Start of ROWS
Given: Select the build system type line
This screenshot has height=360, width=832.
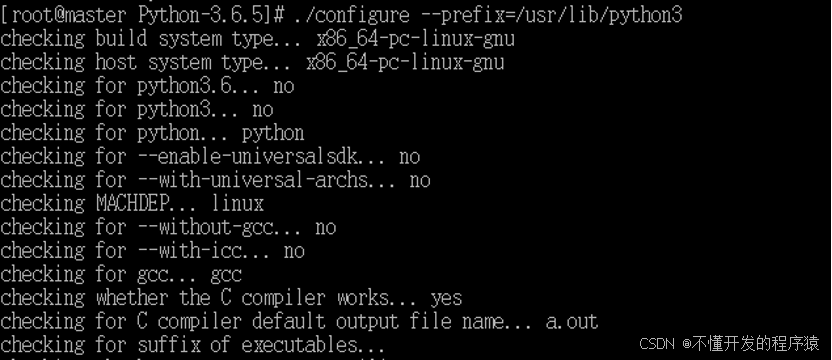Looking at the screenshot, I should (257, 39).
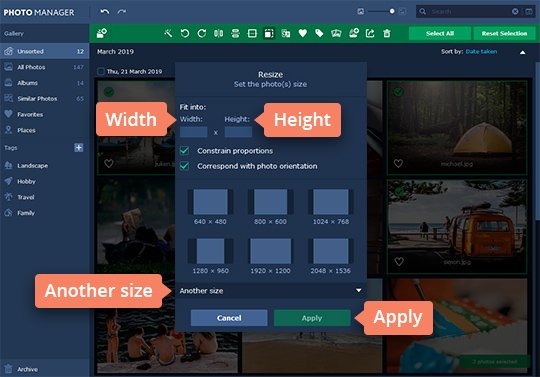The width and height of the screenshot is (540, 377).
Task: Click the tag icon in toolbar
Action: click(x=319, y=33)
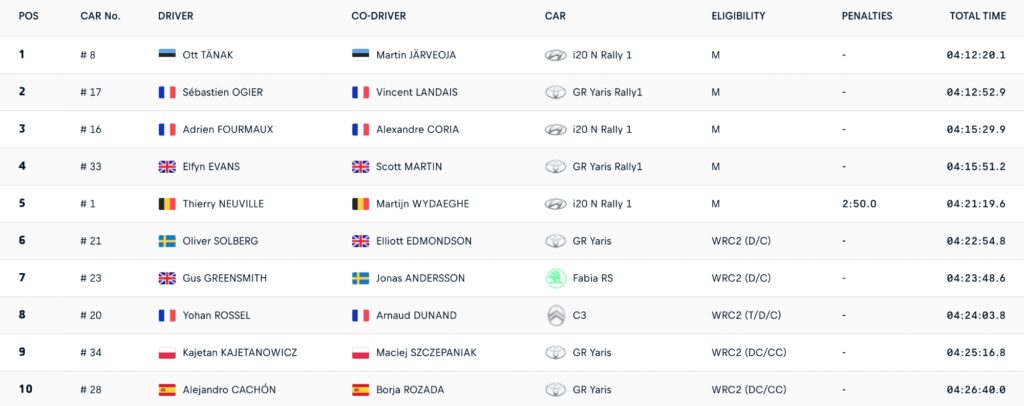Click the Toyota logo in Cachón's row
Image resolution: width=1024 pixels, height=406 pixels.
(556, 390)
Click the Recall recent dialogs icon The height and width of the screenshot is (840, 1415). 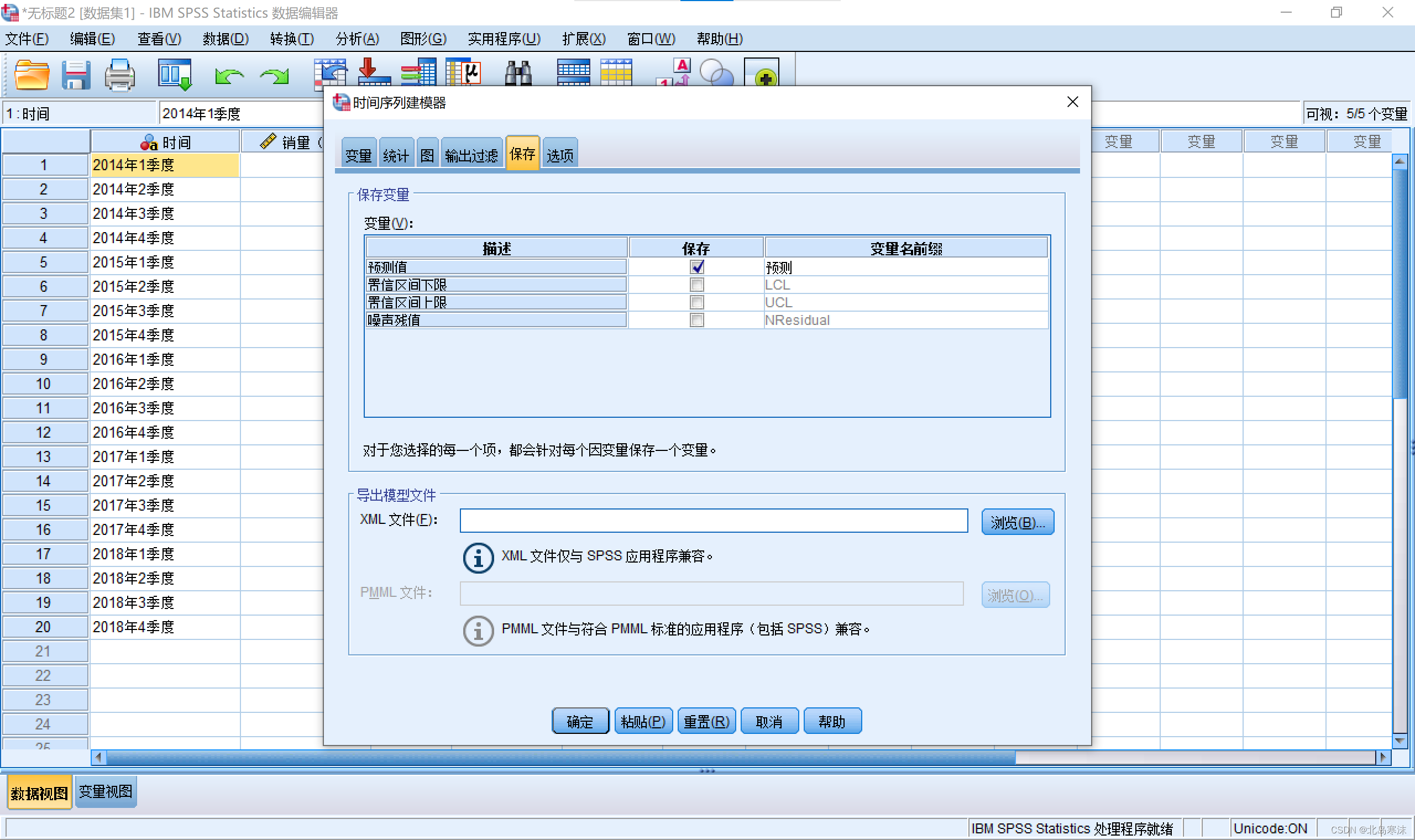(x=174, y=75)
End of ROWS
◆ WORK INSTRUCTIONS ◆
Copy out the entries word for word, from the very start of the entries through the line that contains "Image resolution: width=1024", including that line. Leave the pictures out of your answer.

◆ SOLUTION BELOW ◆
Given: Select the build system type line
This screenshot has height=360, width=832.
Looking at the screenshot, I should (257, 39).
The width and height of the screenshot is (540, 377).
Task: Click the tag icon in toolbar
Action: click(x=319, y=33)
Click the Toyota logo in Cachón's row
Image resolution: width=1024 pixels, height=406 pixels.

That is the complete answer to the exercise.